By Nyang’au Araka
Where I come from, we are told that if the village is on fire, you do not run to rescue your neighbour before rescuing yourself.
Yet, as a region bound by history, culture, and fate, Kenya cannot pretend not to notice the smoke billowing from across the border in Tanzania.
While we, too, are grappling with our own national storms: poor leadership, high taxation, foreign borrowing, and the growing menace of forced disappearances; it would be reckless to ignore the disturbing turn of events next door.
In Tanzania, President Samia Suluhu Hassan seems determined to walk into a general election without an opponent.
The country’s main opposition leader, Tundu Lissu, languishes in a maximum-security prison, silenced and shut out of the democratic process.
The state machinery has been oiled to perfection: only Suluhu’s campaign materials flood the streets and social media feeds, all branded with the slogan “Kazi iendelee” (Let the work continue). But whose work is this, and at what cost?
Lissu’s story alone should trouble every conscience.
Years ago, he was shot sixteen times in a brazen assassination attempt; and even now, one bullet remains lodged in his body, a grim souvenir of the price of political courage.
Doctors have warned that removing it might kill him. So, he lives daily with pain, a literal reminder of the risks borne by those who dare to speak against oppression.

It is tragic that in the same region where independence flags once rose amid jubilation and hope, fear now rules the hearts of citizens.
Many Tanzanians have resigned themselves to silence, convinced that there is nothing they can do to change their fate.
In the streets of Dar es Salaam and the markets of Arusha, political conversations happen in whispers, if at all.
The freedom to dissent, to criticise, to hope aloud; these have become luxuries.
And yet, just across the border, Kenyans still argue, protest, and tweet with reckless abandon.
Our streets may at times be filled with teargas and our activists may face the wrath of the police; but the spirit of defiance, the audacity to question power, remains alive.
Two of our own activists are currently missing after travelling to Uganda, and that, too, should remind us that the path to freedom is never smooth.
But even in our moments of fear, the embers of resistance continue to glow.

Kenyans must never take for granted the rights they now enjoy under the 2010 Constitution.
Freedom of expression, assembly, and the press did not fall from the sky; they were bought with sweat, blood, and tears, won through the courage of those who were detained, beaten, and sometimes killed for daring to imagine a freer Kenya.
The young generation, many of whom were born after the dark days of one-party rule, must not let comfort breed complacency.
We may be disillusioned by corruption and disappointed by leaders who have turned public office into personal enterprise; but despair must never lead us into silence.
Apathy is the enemy’s greatest ally.
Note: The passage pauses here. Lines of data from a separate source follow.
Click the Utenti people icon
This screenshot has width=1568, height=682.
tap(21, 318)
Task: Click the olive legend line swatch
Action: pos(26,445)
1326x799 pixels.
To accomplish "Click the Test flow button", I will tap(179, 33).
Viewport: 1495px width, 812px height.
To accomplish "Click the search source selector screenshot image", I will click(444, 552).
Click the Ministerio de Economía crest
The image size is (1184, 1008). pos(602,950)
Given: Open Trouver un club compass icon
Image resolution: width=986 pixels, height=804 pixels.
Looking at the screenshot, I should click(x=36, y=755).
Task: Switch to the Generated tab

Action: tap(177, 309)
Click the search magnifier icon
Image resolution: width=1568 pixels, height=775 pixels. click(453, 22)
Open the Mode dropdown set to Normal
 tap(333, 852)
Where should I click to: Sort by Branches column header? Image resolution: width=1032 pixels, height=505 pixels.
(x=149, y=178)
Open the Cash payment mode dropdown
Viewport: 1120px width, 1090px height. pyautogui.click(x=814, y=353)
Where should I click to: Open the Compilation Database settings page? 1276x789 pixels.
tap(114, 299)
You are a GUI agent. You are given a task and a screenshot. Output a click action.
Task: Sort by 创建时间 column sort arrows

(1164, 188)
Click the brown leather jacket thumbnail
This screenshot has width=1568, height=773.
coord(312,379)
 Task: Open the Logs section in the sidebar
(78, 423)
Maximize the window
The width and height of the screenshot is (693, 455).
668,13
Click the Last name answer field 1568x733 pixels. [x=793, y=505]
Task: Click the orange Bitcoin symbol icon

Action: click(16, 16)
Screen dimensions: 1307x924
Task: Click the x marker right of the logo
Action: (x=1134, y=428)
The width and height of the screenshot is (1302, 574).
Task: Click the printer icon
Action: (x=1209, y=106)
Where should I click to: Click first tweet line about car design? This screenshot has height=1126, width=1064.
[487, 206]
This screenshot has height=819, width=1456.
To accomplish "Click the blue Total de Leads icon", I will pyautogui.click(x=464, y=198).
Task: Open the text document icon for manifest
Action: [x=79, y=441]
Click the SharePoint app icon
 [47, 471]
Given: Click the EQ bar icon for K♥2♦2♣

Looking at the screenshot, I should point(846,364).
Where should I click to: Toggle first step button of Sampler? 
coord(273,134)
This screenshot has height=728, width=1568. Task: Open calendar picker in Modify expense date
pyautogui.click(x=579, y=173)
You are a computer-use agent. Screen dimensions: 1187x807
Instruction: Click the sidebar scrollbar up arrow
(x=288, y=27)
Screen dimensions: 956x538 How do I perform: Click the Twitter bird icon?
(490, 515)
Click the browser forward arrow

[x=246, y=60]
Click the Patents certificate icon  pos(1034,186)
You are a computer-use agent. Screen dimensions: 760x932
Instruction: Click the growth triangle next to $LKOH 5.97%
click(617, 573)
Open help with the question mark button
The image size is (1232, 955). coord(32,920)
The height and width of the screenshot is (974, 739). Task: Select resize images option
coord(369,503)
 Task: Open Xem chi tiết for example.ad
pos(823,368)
The moment citizens stop caring, democracy begins to die.
So, even as we demand that President Suluhu releases her political opponents and restores Tanzania’s democratic dignity, we must look inward.
Our own village, too, is smouldering. The price of freedom is eternal vigilance, and every Kenyan—young or old—must become a guardian of that flame.
Let us not wait until our voices are muted, until our rights are shredded, to realise what we once had.
For when silence finally falls, it will not distinguish between the complacent and the courageous.
Kenya’s democracy, fragile though it may be, is still a light in a darkening region; and if we wish to keep it burning, we must protect it jealously, fiercely, and always.